BANDUNG — Pemerintah Provinsi Jawa Barat merilis data terbaru posisi keuangan daerah melalui Rekening Kas Umum Daerah (RKUD) pada Kamis (21/5/2026) hingga pukul 17.00 WIB. Berdasarkan laporan Badan Pendapatan Daerah (Bapenda) Jabar, saldo kas yang tersisa mencapai Rp 349.155.307.552.
Pajak Kendaraan Dominasi Penerimaan, Capai Rp 19 Miliar
Dari total realisasi penerimaan Rp 35,45 miliar, kontribusi terbesar berasal dari sektor Pajak Kendaraan Bermotor (PKB) yang menyentuh angka Rp 19,01 miliar. Disusul Bea Balik Nama Kendaraan Bermotor (BBNKB) sebesar Rp 13,84 miliar.
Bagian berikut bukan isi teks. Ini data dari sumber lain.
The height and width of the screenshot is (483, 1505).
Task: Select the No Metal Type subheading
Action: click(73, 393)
Penerimaan dari Pajak Air Permukaan tercatat Rp 217,6 juta, sementara Pajak Alat Berat hanya Rp 6,59 juta. Pemasukan dari Opsen Pajak Mineral Bukan Logam dan Batuan tembus Rp 18,6 juta, dan Retribusi Daerah menyumbang Rp 111,1 juta. Lain-lain Pendapatan Asli Daerah (PAD) yang sah mencapai Rp 2,24 miliar.
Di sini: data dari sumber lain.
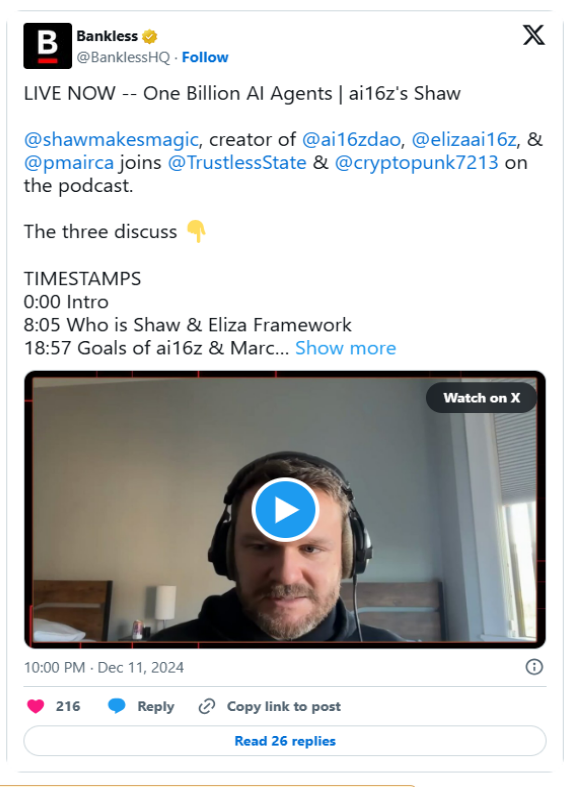Open Watch on X overlay button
Belanja Modal Mendominasi Pengeluaran, Capai Rp 28,86 Miliar
Sisi belanja daerah pada hari yang sama tercatat lebih besar dari penerimaan. Realisasi pengeluaran mencapai Rp 45,05 miliar, dengan pos belanja modal menjadi yang tertinggi, yakni Rp 28,86 miliar.
Belanja barang dan jasa menyerap Rp 14,54 miliar, sementara belanja pegawai Rp 1,45 miliar. Pemerintah Provinsi Jawa Barat juga mengalokasikan dana untuk belanja bantuan keuangan ke pemerintah desa sebesar Rp 189,6 juta.
Pemprov Jabar: Pajak Warga untuk Pembangunan Infrastruktur
Pemerintah Provinsi Jawa Barat mengapresiasi kepatuhan masyarakat dalam membayar pajak daerah. Dalam pernyataan resmi yang dikutip dari laporan Bapenda Jabar, Pemprov menegaskan bahwa seluruh penerimaan pajak terus dialokasikan untuk pembangunan infrastruktur dan pelayanan publik di berbagai wilayah.
“Terima kasih untuk para wargi Jabar yang sudah taat membayar pajak, karena pajak dari para wargi kami alokasikan untuk pembangunan di Jawa Barat agar Jawa Barat semakin istimewa,” demikian disampaikan dalam rilis tersebut.